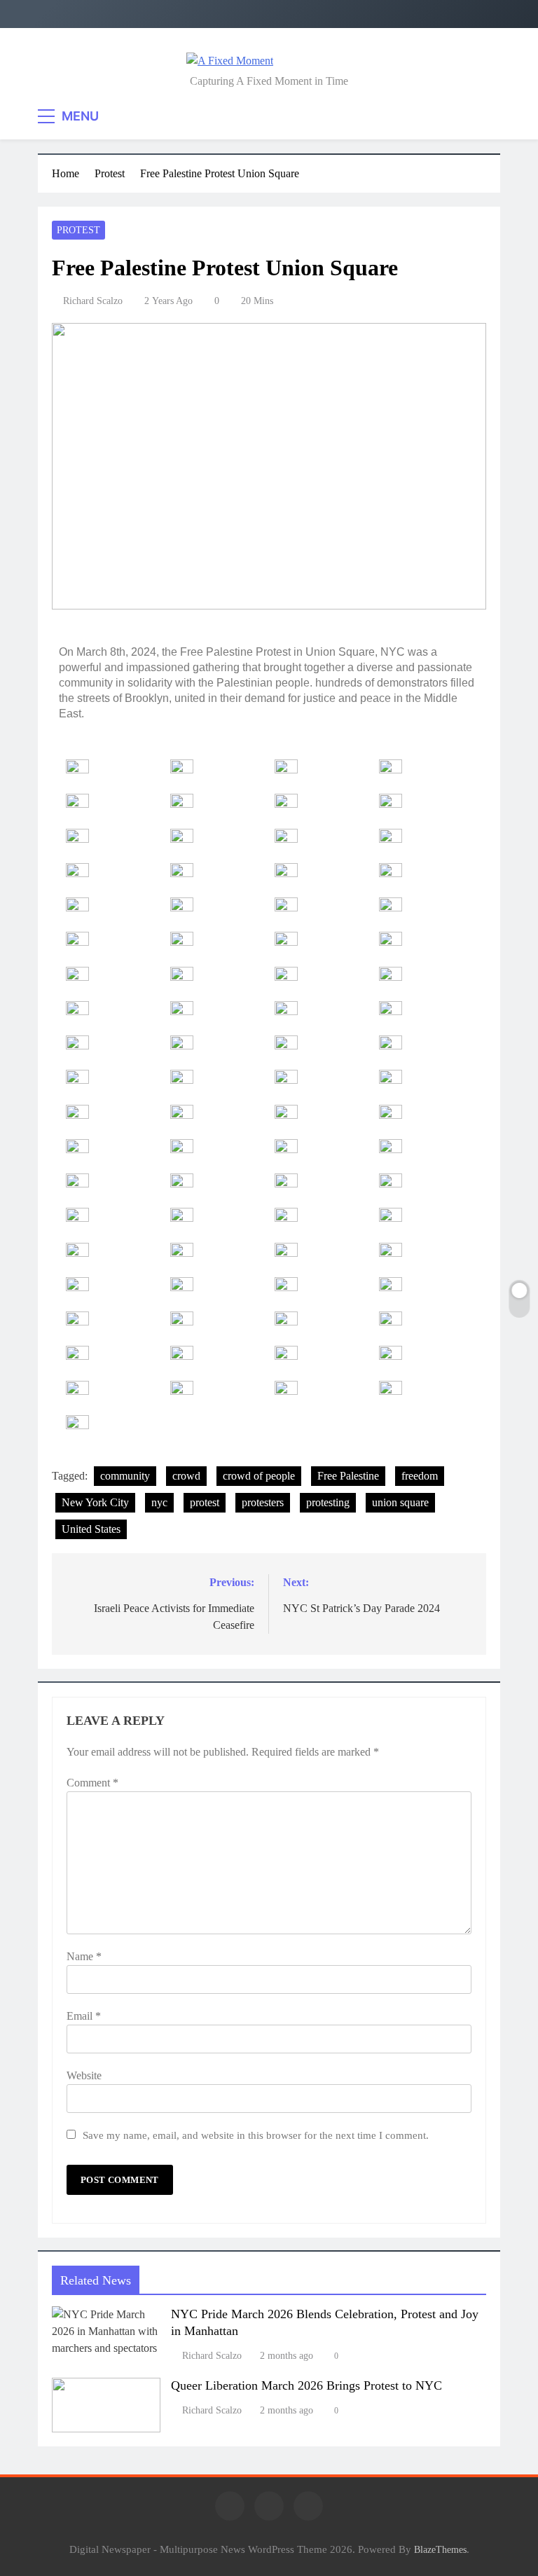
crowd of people (259, 1476)
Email (84, 2016)
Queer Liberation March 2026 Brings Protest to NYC (306, 2385)
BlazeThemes (440, 2549)
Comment (92, 1783)
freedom (419, 1476)
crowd (186, 1476)
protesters (263, 1502)
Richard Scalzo (93, 301)
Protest (78, 230)
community (125, 1476)
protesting (328, 1502)
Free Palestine (348, 1476)
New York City (95, 1502)
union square (400, 1502)
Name (84, 1956)
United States (91, 1529)
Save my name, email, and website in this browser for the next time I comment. (256, 2135)
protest (204, 1502)
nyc (159, 1502)
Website (84, 2075)
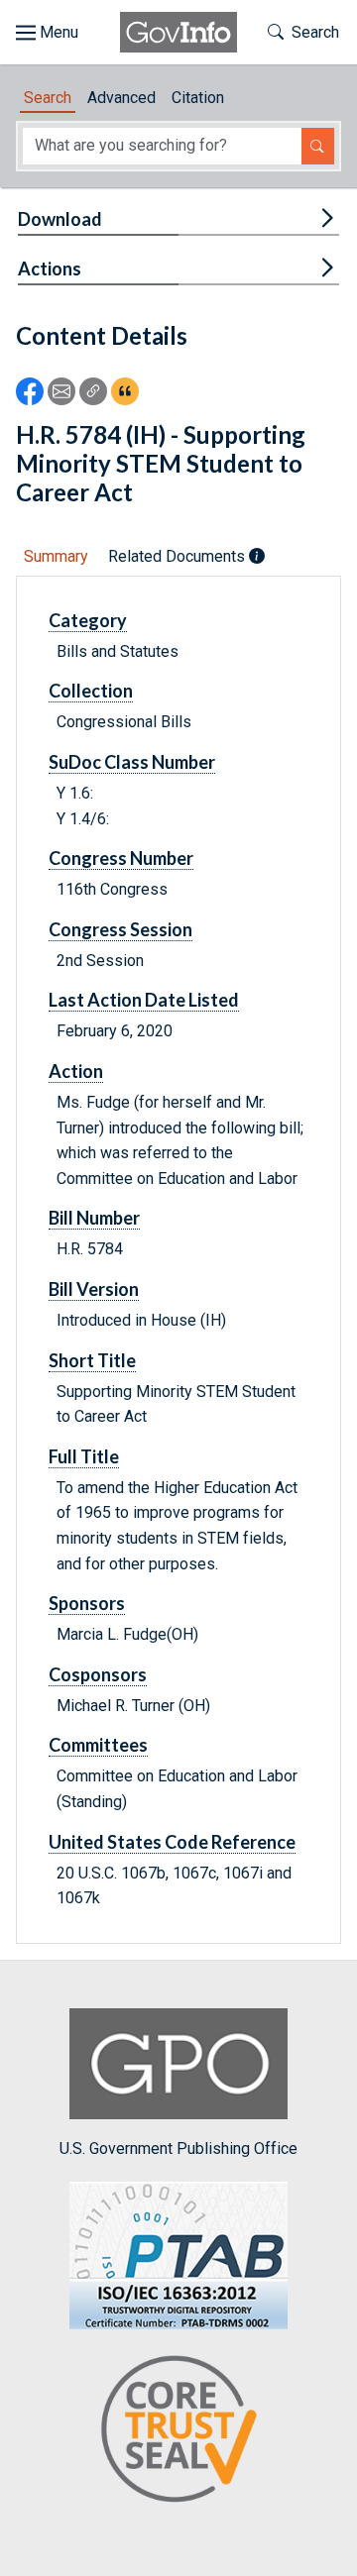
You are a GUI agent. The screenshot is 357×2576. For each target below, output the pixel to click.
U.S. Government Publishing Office (179, 2148)
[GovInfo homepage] (178, 32)
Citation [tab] (198, 97)
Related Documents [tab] (178, 556)
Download (60, 219)
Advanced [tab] (121, 97)
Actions (49, 268)
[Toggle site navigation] (47, 33)
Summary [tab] (56, 556)
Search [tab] (47, 97)
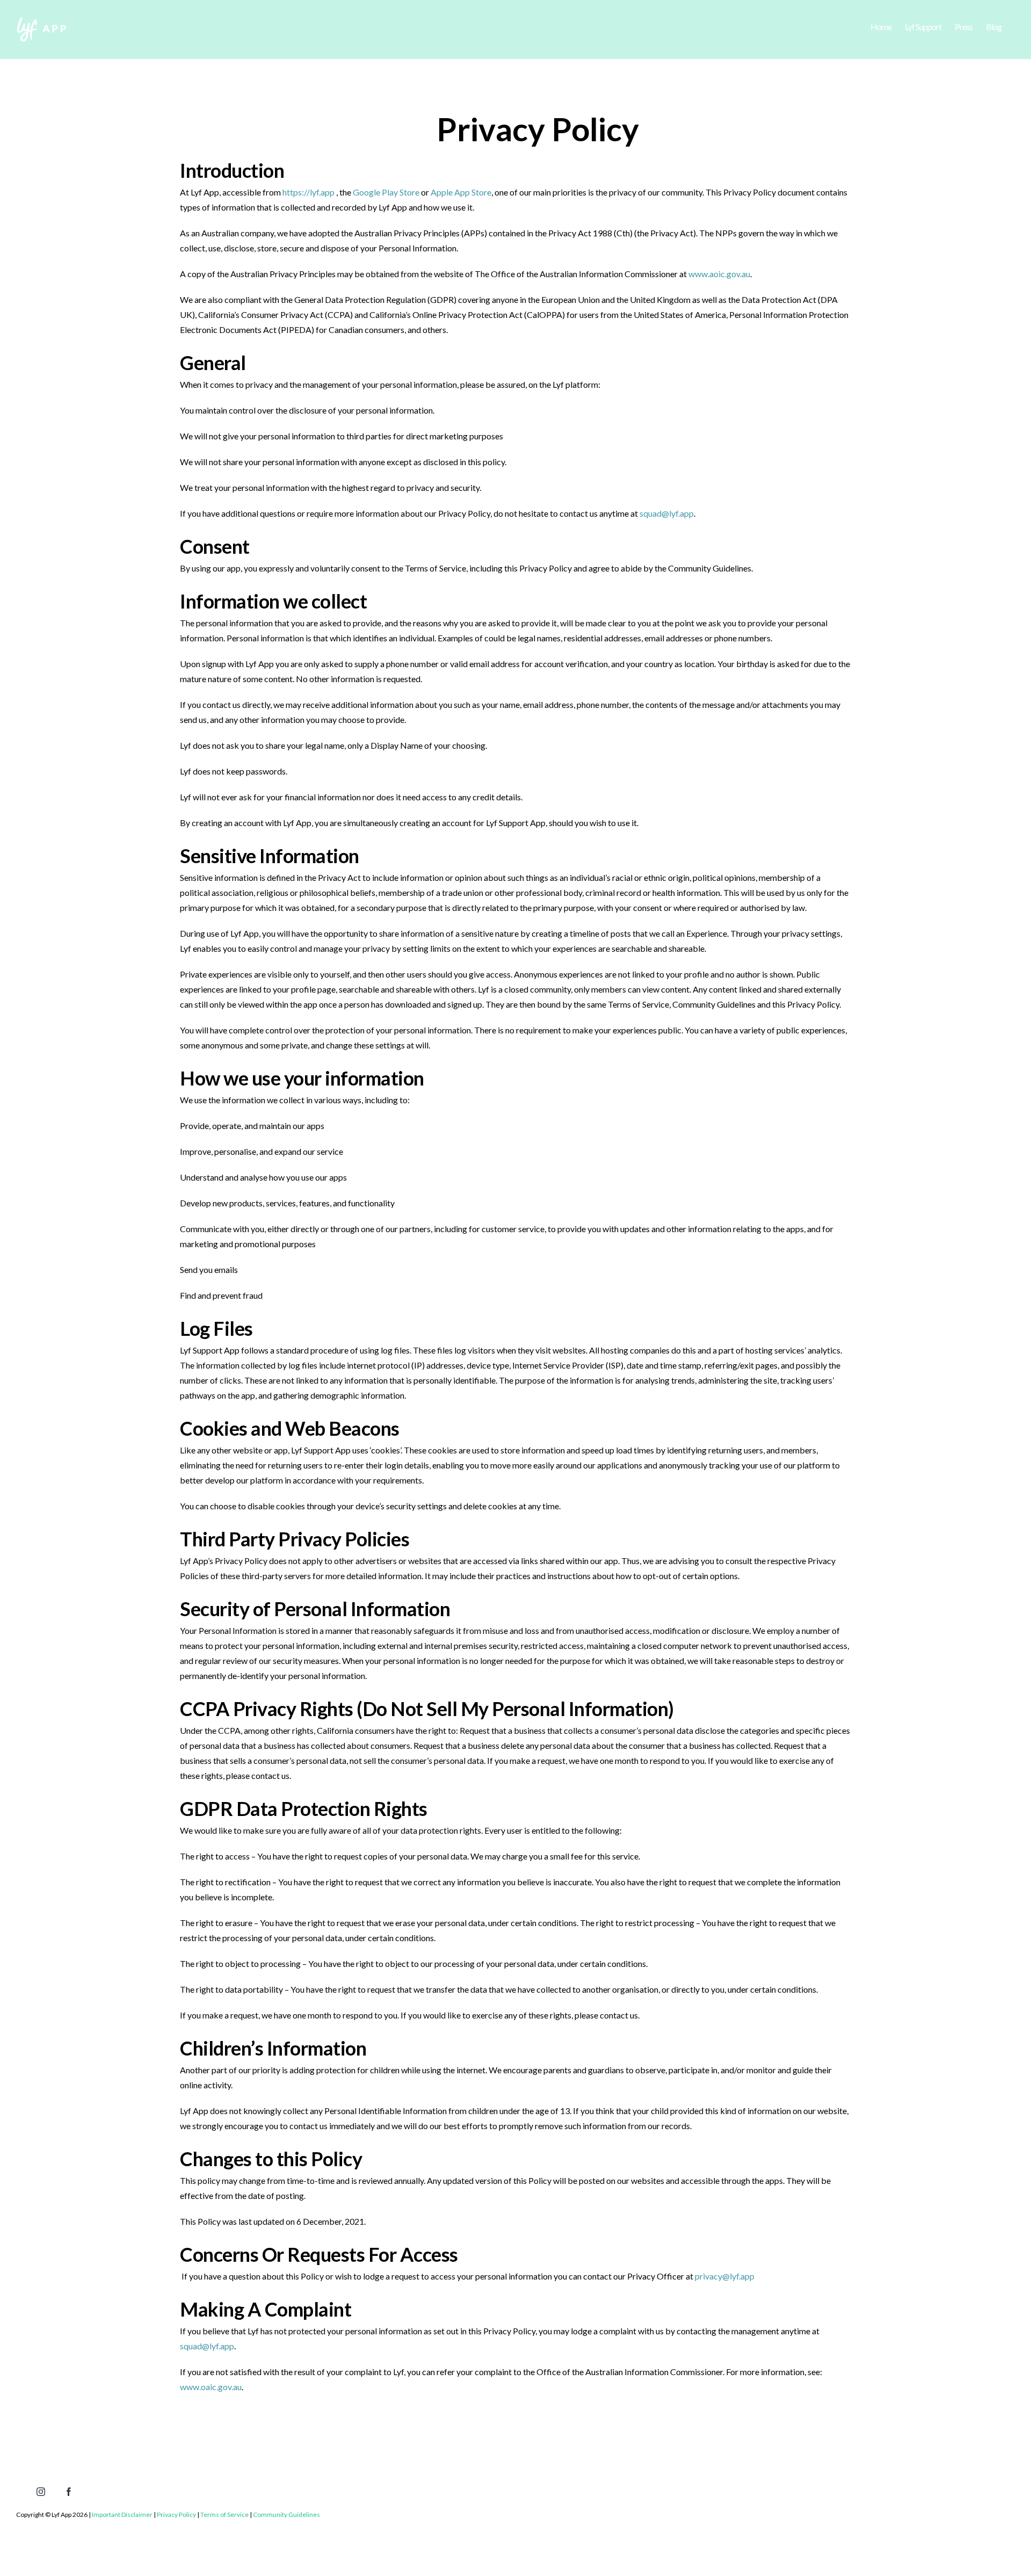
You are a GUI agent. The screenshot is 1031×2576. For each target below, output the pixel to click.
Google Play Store (386, 192)
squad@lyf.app (667, 513)
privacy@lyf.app (724, 2276)
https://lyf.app (308, 192)
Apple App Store (461, 192)
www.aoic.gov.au (719, 274)
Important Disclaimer (122, 2514)
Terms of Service (224, 2514)
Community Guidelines (286, 2514)
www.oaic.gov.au (211, 2387)
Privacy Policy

Aim of the exercise
Lines with the word "each" in them should be copied from the preceding records.

Reply
You are a GUI agent. The screenshot is 357×2576. For each target below, output the pixel to click.
You are a GUI agent. The screenshot is 1031×2576. For each target below, output the pixel to click.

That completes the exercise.